Prone patient positioning may be required for percutaneous genitourinary, retroperitoneal, pelvic, spine, and lung interventions as well as in the treatment of posteriorly located arteriovenous malformations. The combination of transarterial embolization with radiofrequency ablation has been shown to have greater efficacy in the treatment of solid renal neoplasms than either therapy alone (18–21). Oncologic interventions such as combined transarterial embolization and radiofrequency ablation, have been shown to be successful using the PTRA approach with posterior percutaneous access to directly target the lesion (13). In such cases, if supine transradial or transfemoral access were used for endovascular intervention, the patient would need mid-procedure repositioning and re-preparation for subsequent percutaneous intervention. This could result in prolonged procedure time and potentially increase the risk for intraprocedural complications. Popliteal artery access is an alternative for simultaneous transarterial and posterior percutaneous approach interventions, but theoretically may have more access site complications.
In the present study, several cases of combined embolization and cryoablation of renal cell carcinoma and pelvic tumors were performed using PTRA. Additionally, prone patient positioning allowed for chemoembolization of hepatocellular carcinomas as well as biopsy of renal and other retroperitoneal or pelvic masses prior to ablative therapies. Similar access was also used to treat complex arteriovenous malformations from a prone approach. In all such cases patients reported improvement in clinical symptoms following treatment without any access-site related complications.
Two cases of foreign body retrieval from the renal collecting system were performed with prone patient positioning. In both cases embolization coils placed for arterial pseudoaneurysms had eroded from the vessel into the collecting system. In order to safely remove these, PTRA was obtained to maintain control of the previously embolized vessel in the event of hemorrhage resulting from nephroscopic removal of the coils. In one patient, PTRA proved critically necessary as glue embolization of the vessel was required after percutaneous removal of the coils due to arterial extravasation.
There are several limitations to this study. The study was performed at a single institution and included only 15 patients. PTRA was performed for a variety of procedures and without comparison to supine TRA. All cases were performed in a hybrid angiography suite offering simultaneous fluoroscopic and computed tomography capability which may limit the ability to replicate such procedures at all institutions.
In conclusion, PTRA is a technically feasible and safe method for performing combined endovascular and percutaneous interventions from a posterior-approach without the need for repositioning.
Main points.
Prone transradial access is feasible due to the ability to rotate the forearm at the elbow, allowing for easy access to the radial artery in the prone position.

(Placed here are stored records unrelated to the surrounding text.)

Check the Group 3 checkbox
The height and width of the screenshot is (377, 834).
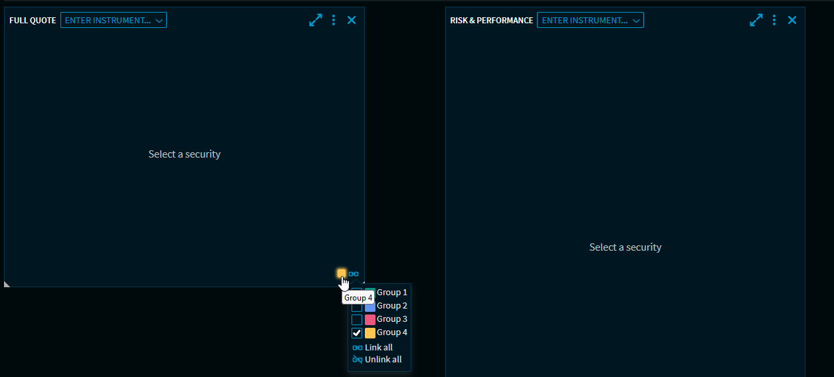(x=357, y=320)
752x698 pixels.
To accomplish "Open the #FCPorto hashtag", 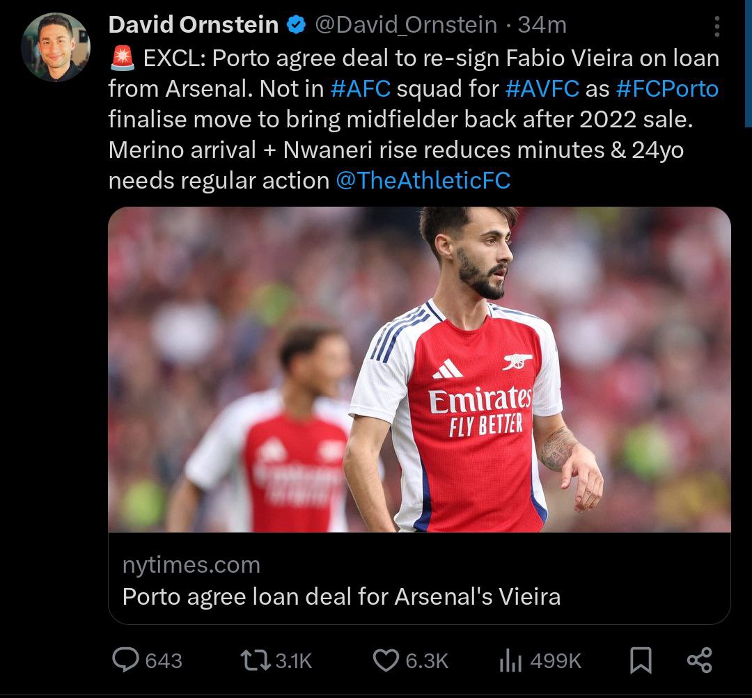I will coord(666,88).
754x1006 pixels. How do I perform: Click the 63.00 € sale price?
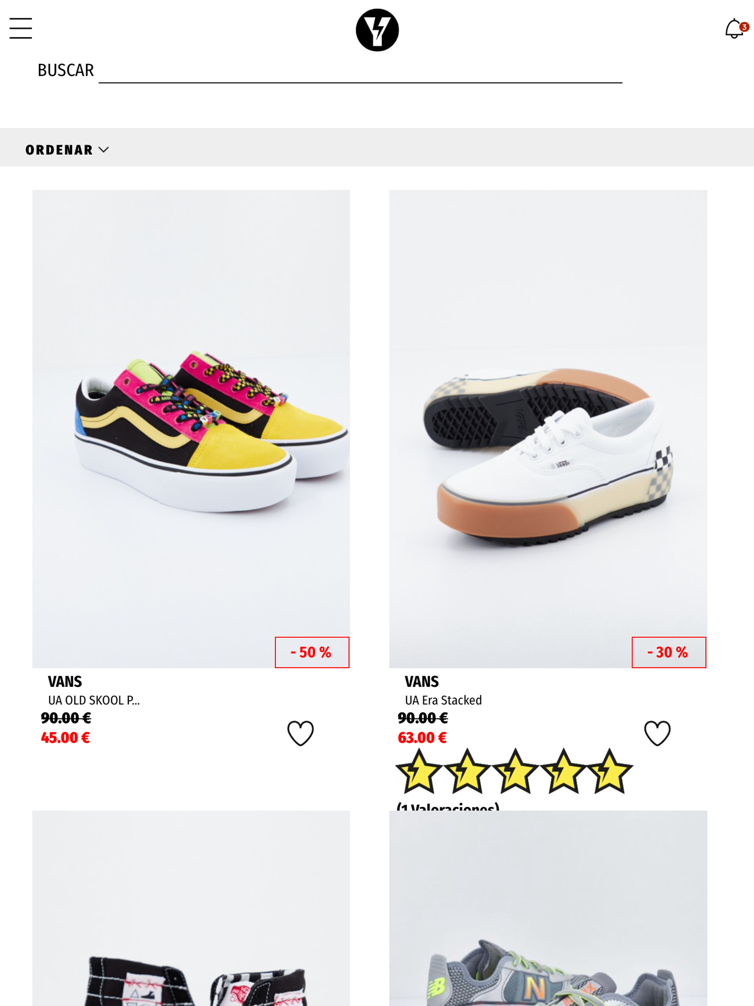(x=422, y=737)
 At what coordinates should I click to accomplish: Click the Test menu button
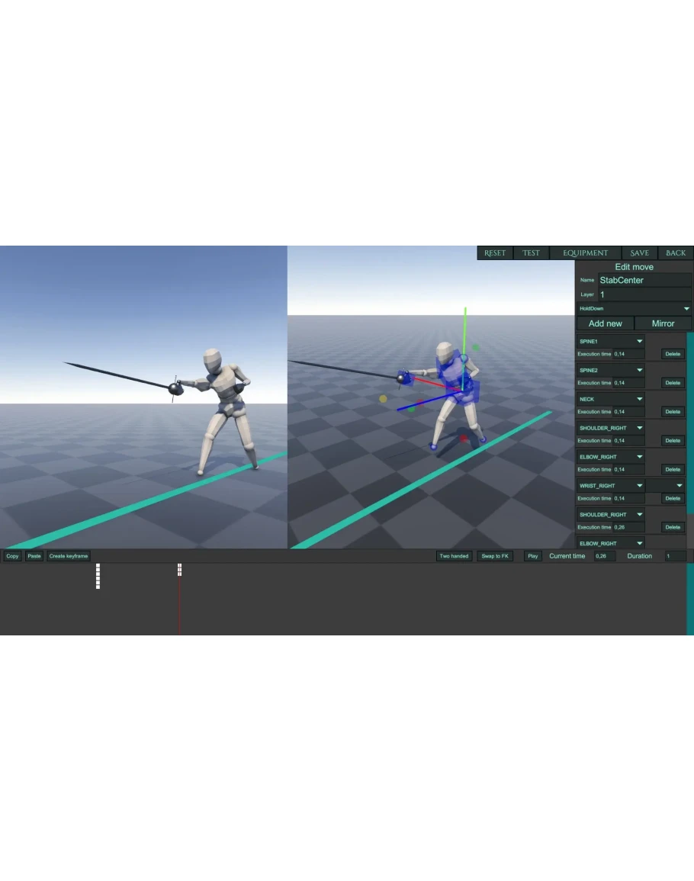[x=531, y=253]
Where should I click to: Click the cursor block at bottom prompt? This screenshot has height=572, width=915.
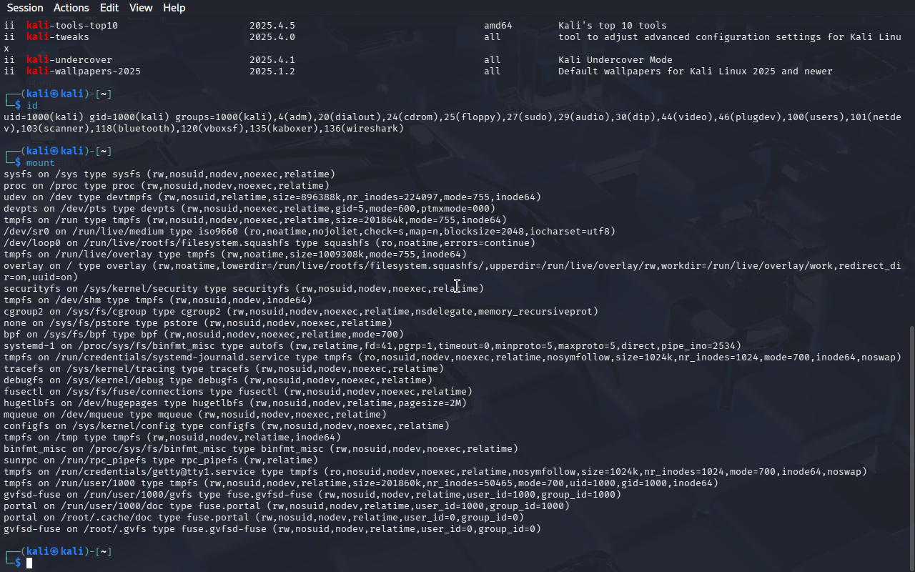pos(29,563)
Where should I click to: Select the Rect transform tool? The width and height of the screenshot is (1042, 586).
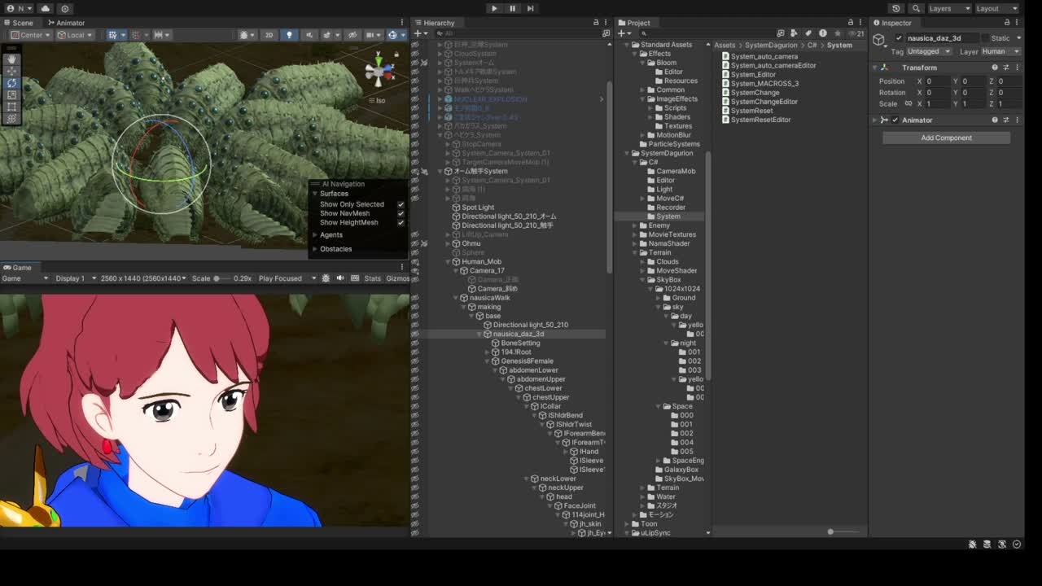11,107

Procedures that must be performed in the prone position, such as nephrostomy tubes, and percutaneous ablation procedures can be performed along with arteriography simultaneously without repositioning the patient.
Treatment of posteriorly located arteriovenous malformations can be facilitated by allowing simultaneous percutaneous and transarterial approaches.
Footnotes
Conflict of interest disclosure
The authors declared no conflicts of interest.